Monday, June 28, 2010

Just a token, a trifle really..

No time for a long blog. Too busy w/ everything going on, so a quick update:

1. Vegas next week!!

2. Still shuffling & editing the novel :)

3. Thinking A LOT about certain things through & reexamining a ton of others.

4. Just living life!


---I do what I want

Tuesday, June 8, 2010

Happy Birthday to Me

On the eve of my 24th birthday, I find myself re-examining myself. What have I accomplished? What have I failed at? What are my new goals? What do I have planned for my future? I sat and wrote each question down on a piece of paper and answered each question quickly and without thinking. After leaving the paper alone for 10 minutes, I came back and read them. The answers surprised me yet felt familiar. I realized that while time is slipping away, it isn't over yet. I keep telling myself that I'm too old or it's too late for me try something. THAT is where the failure is. I wrote myself off too quickly and completely. I am making a vow to stop holding myself back. If I want to do something, then I will. I will take that class, go on that trip, or try that new dish. No doubts, no regrets.

Saturday, June 5, 2010

I'm Not Okay

I am ridiculously unhappy. I have been putting up a front for the last few weeks and it's taking it's hold on me. My body is rebelling from it and frankly my mind is too. I've been distancing myself from my loved ones because I feel that I can't talk to them without being judged. While I do know they love me, I just feel that they would frown upon my unhappiness. I just think this is just a bout of depression held over from my father's birthday & anniversary of his passing.

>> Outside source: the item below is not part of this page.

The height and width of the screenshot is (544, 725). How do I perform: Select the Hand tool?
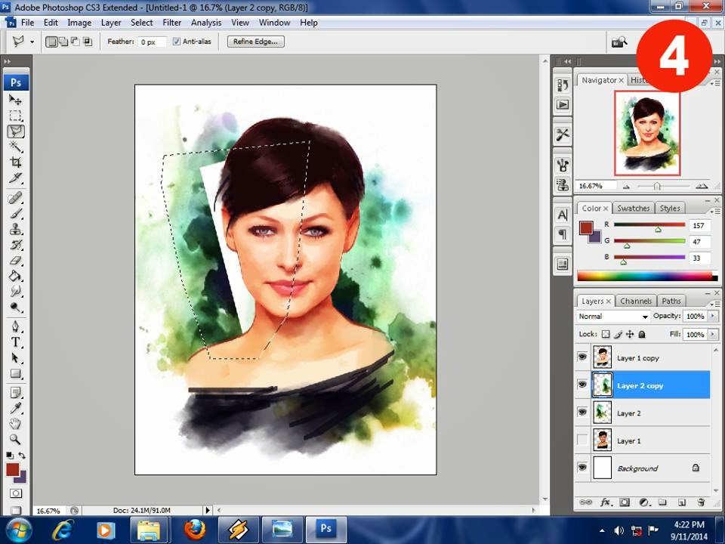coord(15,424)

I am just tired of having to explain & repeat myself. I am who I am. I love who I love. Do not look a gift horse in the mouth. I believe that is the main problem. I keep being questioned and that is taking its toll on me. It's slowly chipping away at the base of me. I hate my every action to be interrogated and to have to have a motive behind every action. I do things just because. It may feel right. It may feel good. It may just need to get done.